No it's more along the lines of "Just because we're amateurs doesn't mean we have to act amateurish" - I can't remember whose quote that is.
"Suck it up and move on" is a good advice. The more your comic gets read, the more there are people who don't like it, and people who are compelled to comment about it. If you have any sort of popularity, the simple google search gives you all kinds of comment, from constructive criticism to "THIS IS CRAP THIS GUY MUST BE RETEARDED!!11!" kind of quips on some 4chan-like board or wherever. If one's gonna sulk and cry or go to crusade every time they get something like this, they'll have a full time job and a stressful one at that.
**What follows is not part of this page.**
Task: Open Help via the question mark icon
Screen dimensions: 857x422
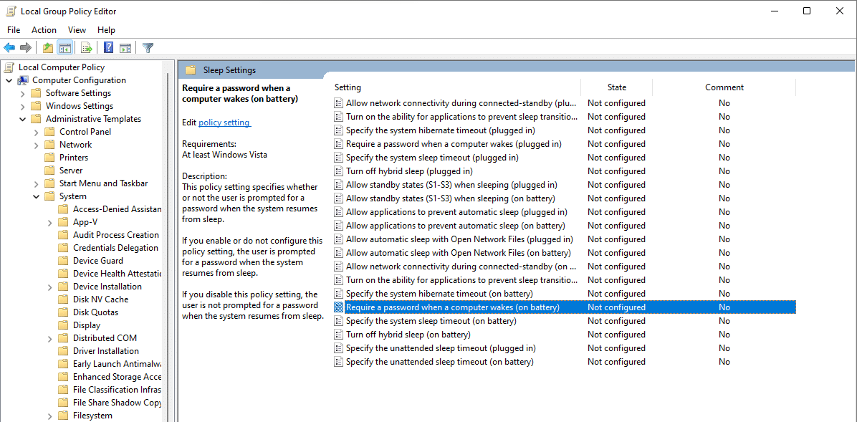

"Suck it up and move on" means learning to accept negative opinions and not getting emotional about them every time. To an author who displays his work publicly, this is as important quality as, say, knowing how to draw. Of course it's nicer if you're capable of looking back at criticism and getting something useful from it, but even if you're not you should still be able to receive criticism without acting like a jack-ass.
Anyways I think that if you ask for a critique, you don't have right to complain when you get a bad one. That just makes you look like one of hundreds of guys who request a reviews left and right in a bid for promotion, and then get honestly offended when they realise that not everyone sees their comic the way they do. Or like it as much as they do. Duh.
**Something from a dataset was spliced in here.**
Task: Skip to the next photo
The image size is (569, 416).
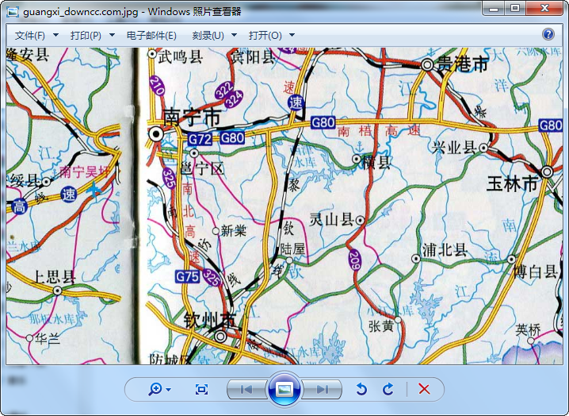Action: pos(322,389)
There's an option of checking what kind of review you can get somewhere. If you want to request a review on some site, read a few of articles from it first, get an idea of what kind of opinion you can get there. If you don't have respect for their opinion, why should you waste your and their time, and put yourself through criticism you won't find useful? On the other hand, if you do have respect, then if you get a bad review and get all dismissive about it retroactively, then... well, that'll be very cute.
Webcomic Above thread is a sort of random choice and yeah, you may expect that the one that gets to review you is gonna pat your shoulder and whisper that everything's ok, but there's no such guarantee. Serge does like half of those reviews anyways, and he means business.
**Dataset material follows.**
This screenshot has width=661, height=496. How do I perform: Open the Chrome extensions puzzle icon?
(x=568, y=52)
Seriously, if you asked for a review yourself, and then later want to discuss it, ok but be sure to check if your humility is in place. Save sarcasm for another occasion, as well as passive-agressiveness and thinly veiled attacks.
Personally, I don't think there's anything wrong with having a little fire in your words when you're speaking about anything that's important to you.
Yeah and then the guy you talked to is gonna put a little more fire, and then you're gonna put even more, and we'll have a nice flame war that'll have to be locked.
In forum discussion emotions tend to rise exponentially, and unless someone (like Buster here) steps back and tiptoes 'round the other guy, it usually ends bad.